*** MATERIAL FOR THIS EXERCISE ***

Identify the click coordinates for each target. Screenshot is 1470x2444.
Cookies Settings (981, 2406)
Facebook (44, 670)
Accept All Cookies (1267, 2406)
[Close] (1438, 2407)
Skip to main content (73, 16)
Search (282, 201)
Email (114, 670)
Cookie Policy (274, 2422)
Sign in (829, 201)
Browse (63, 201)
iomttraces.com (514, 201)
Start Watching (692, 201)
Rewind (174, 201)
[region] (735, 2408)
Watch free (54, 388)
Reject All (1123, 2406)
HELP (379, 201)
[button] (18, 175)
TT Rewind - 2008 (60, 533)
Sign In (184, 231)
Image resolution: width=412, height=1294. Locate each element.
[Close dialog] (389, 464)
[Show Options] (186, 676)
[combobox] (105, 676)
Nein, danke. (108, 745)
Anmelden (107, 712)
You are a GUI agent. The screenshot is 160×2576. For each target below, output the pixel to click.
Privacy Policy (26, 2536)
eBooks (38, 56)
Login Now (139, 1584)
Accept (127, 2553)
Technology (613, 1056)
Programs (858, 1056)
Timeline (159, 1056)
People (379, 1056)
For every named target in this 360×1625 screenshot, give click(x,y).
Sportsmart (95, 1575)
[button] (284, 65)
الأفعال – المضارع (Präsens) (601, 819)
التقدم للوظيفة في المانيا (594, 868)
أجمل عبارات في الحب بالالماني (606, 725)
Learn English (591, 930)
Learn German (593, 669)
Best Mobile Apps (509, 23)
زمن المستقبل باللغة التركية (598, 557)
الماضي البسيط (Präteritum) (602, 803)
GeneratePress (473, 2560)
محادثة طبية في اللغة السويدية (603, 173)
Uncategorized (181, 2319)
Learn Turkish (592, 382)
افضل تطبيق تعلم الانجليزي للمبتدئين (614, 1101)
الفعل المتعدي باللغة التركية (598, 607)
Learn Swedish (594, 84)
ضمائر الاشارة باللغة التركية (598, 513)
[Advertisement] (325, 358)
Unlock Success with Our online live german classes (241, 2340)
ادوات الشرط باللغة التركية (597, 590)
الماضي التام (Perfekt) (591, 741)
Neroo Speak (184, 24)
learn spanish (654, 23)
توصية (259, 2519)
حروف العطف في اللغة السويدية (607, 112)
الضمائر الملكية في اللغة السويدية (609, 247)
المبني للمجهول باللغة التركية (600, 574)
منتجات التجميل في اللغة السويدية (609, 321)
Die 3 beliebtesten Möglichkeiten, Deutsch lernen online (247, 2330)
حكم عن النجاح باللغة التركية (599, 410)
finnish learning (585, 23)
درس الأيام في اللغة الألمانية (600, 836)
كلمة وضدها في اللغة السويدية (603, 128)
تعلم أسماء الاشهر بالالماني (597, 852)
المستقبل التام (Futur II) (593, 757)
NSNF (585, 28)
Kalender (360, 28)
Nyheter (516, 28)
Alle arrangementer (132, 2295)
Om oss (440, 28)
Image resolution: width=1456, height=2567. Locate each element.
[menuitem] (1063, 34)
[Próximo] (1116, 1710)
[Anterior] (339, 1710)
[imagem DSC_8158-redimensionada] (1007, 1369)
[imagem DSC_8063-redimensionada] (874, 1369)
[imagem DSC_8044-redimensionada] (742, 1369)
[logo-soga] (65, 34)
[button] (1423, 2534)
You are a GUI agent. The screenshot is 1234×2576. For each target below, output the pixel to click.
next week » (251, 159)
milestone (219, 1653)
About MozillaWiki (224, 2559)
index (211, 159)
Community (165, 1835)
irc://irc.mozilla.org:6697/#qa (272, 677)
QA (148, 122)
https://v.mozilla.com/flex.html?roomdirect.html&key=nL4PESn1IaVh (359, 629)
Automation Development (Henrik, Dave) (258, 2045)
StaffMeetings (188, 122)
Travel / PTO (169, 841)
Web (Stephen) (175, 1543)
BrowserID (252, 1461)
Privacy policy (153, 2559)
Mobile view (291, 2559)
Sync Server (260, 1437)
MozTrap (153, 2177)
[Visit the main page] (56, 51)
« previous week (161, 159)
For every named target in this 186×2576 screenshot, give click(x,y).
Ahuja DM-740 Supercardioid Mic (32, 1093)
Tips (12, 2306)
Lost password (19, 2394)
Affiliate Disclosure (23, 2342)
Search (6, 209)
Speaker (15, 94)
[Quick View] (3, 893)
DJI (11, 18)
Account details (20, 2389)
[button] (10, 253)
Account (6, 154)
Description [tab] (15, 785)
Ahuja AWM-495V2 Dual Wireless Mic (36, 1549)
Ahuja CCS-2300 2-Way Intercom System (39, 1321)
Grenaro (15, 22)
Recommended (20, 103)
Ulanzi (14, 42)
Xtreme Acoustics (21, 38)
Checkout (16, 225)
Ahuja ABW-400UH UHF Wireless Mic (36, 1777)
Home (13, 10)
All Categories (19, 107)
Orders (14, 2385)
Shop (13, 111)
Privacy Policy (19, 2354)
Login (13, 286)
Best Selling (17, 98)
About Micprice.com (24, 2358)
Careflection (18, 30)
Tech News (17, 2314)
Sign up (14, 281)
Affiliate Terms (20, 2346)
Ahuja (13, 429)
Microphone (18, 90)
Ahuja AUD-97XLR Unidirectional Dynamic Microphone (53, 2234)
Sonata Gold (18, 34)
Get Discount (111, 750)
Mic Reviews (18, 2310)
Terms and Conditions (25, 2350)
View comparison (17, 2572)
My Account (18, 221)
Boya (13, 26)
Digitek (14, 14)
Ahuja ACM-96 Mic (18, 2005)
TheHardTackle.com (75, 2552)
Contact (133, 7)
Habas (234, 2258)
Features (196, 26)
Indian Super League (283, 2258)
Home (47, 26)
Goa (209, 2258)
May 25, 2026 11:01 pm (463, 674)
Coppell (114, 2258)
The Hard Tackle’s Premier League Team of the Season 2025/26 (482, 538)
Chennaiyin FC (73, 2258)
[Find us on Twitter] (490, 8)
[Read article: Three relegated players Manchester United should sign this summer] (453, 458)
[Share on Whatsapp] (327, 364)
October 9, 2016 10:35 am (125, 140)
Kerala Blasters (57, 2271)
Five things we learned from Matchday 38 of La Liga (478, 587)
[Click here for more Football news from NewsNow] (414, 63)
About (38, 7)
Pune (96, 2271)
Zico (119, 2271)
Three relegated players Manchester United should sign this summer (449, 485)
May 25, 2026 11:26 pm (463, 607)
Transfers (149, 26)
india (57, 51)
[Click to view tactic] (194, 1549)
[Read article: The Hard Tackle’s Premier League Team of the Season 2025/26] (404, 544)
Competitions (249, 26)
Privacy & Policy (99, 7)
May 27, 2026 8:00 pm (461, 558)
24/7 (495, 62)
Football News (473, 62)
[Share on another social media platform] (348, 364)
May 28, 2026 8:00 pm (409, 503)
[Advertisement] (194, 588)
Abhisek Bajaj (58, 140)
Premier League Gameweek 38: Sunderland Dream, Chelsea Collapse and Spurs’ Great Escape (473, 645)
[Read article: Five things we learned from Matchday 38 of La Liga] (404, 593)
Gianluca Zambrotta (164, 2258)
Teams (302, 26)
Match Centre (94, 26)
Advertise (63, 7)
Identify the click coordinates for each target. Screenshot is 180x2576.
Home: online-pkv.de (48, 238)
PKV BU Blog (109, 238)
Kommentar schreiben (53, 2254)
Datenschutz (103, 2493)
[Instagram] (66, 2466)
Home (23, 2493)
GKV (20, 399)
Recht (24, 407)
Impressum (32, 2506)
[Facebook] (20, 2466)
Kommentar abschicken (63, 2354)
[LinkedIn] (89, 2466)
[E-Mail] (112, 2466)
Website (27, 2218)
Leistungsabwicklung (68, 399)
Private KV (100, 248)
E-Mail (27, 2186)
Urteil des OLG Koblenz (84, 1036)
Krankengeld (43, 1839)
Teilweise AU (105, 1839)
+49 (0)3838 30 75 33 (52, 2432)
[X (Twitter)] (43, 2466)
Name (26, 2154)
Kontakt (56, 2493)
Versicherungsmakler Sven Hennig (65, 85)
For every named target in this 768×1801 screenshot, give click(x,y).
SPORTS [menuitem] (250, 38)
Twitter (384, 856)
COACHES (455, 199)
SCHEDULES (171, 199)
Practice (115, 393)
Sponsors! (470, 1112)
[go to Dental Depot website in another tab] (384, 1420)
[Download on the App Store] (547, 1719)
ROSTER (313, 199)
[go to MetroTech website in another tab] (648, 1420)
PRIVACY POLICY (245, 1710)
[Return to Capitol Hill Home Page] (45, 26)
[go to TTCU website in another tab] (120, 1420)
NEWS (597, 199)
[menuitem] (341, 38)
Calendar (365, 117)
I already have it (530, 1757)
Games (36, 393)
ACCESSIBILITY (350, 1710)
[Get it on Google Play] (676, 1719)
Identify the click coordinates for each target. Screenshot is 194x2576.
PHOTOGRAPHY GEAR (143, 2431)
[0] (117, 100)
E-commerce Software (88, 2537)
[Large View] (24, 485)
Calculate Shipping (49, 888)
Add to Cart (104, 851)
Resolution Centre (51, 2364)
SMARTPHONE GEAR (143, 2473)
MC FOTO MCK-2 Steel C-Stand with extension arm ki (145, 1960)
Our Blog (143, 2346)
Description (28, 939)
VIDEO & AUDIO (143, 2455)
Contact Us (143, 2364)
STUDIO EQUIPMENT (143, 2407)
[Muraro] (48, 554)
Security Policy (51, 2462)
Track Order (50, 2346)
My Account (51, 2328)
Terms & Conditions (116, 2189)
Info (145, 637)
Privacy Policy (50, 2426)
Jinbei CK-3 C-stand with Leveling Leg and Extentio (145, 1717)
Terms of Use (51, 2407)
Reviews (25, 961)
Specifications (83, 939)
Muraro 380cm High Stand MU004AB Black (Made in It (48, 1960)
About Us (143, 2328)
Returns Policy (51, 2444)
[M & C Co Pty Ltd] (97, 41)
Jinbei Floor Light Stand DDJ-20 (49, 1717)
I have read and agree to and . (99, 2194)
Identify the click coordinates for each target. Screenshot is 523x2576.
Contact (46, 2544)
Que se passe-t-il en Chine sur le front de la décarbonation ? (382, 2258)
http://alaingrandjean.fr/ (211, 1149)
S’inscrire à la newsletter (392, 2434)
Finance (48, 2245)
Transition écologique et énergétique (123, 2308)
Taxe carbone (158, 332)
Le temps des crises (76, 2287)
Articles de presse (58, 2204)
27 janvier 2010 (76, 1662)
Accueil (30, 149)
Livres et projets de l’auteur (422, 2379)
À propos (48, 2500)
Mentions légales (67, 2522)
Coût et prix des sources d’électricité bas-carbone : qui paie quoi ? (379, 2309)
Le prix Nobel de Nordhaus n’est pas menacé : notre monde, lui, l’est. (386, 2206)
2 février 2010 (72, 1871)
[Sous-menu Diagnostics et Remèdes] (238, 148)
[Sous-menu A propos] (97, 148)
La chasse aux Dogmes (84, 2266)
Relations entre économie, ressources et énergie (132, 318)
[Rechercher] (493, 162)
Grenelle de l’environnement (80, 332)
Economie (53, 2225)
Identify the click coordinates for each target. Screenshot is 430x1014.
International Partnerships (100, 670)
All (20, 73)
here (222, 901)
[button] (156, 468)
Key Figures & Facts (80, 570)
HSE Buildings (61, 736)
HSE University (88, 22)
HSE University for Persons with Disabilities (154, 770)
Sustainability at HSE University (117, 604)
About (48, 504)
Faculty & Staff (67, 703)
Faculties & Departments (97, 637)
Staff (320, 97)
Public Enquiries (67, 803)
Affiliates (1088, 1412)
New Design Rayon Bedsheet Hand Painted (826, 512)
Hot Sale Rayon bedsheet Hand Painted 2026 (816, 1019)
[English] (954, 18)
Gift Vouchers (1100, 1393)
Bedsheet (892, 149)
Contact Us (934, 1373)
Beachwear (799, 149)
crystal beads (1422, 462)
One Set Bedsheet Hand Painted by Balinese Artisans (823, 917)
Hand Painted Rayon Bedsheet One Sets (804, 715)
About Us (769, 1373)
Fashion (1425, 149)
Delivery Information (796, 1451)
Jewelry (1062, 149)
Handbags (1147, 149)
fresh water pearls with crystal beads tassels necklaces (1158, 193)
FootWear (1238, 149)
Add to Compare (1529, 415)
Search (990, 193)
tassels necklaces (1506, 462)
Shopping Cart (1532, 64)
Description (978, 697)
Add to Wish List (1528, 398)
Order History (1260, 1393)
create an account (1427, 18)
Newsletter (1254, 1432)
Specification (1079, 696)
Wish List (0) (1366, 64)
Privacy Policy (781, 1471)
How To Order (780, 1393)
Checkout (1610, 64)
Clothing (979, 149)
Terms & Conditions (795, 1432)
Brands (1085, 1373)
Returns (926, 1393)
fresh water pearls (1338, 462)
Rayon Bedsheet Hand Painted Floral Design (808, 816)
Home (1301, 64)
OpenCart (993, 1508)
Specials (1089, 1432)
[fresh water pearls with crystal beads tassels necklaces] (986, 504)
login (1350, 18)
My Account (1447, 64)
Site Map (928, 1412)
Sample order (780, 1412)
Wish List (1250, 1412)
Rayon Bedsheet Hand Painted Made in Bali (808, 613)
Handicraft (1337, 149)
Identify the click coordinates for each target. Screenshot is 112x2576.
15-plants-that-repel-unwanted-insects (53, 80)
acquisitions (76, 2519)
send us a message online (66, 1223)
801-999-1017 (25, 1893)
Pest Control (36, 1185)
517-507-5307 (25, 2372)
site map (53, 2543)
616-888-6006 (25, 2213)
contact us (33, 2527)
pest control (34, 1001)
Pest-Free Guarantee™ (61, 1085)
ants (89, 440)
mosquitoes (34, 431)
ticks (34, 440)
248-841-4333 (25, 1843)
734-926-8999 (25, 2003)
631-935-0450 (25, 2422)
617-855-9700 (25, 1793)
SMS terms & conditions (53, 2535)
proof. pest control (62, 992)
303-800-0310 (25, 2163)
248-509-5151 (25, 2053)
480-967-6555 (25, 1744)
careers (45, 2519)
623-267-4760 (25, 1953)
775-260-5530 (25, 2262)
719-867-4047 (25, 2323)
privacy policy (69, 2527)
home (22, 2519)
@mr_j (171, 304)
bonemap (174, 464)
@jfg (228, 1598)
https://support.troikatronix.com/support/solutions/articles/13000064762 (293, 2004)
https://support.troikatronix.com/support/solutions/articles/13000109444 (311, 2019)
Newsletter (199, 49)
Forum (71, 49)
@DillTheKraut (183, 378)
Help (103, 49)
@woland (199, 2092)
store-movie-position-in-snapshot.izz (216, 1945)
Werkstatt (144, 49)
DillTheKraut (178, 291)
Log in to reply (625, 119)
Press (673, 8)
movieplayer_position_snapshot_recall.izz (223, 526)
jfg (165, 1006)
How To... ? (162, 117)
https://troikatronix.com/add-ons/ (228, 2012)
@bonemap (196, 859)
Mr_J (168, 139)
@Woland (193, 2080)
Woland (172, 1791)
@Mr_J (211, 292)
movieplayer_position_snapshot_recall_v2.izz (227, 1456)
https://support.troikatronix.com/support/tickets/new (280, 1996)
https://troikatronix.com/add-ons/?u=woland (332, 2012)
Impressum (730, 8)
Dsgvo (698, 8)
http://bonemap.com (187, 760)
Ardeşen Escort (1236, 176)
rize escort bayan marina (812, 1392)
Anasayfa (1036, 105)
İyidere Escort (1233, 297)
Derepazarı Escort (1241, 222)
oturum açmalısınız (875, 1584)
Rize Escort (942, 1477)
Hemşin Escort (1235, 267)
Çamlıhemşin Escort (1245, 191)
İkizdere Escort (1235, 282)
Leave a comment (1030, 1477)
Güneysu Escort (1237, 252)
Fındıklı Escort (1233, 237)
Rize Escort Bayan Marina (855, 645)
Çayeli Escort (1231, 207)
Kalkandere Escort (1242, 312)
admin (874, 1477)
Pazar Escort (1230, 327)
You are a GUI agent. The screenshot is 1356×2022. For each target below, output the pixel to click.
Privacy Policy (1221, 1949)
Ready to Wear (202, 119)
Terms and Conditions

*** End of MATERIAL FOR THIS EXERCISE ***

- EXERCISE BRIEF: Each line above from the one with "ROSTER (313, 199)" up to and including the one with "Description (28, 939)" must be set down exactly, and no line outside that span may appear.

- TASK SOLUTION:
ROSTER (313, 199)
[go to MetroTech website in another tab] (648, 1420)
PRIVACY POLICY (245, 1710)
[Return to Capitol Hill Home Page] (45, 26)
[go to TTCU website in another tab] (120, 1420)
NEWS (597, 199)
[menuitem] (341, 38)
Calendar (365, 117)
I already have it (530, 1757)
Games (36, 393)
ACCESSIBILITY (350, 1710)
[Get it on Google Play] (676, 1719)
Identify the click coordinates for each target. Screenshot is 194x2576.
PHOTOGRAPHY GEAR (143, 2431)
[0] (117, 100)
E-commerce Software (88, 2537)
[Large View] (24, 485)
Calculate Shipping (49, 888)
Add to Cart (104, 851)
Resolution Centre (51, 2364)
SMARTPHONE GEAR (143, 2473)
MC FOTO MCK-2 Steel C-Stand with extension arm ki (145, 1960)
Our Blog (143, 2346)
Description (28, 939)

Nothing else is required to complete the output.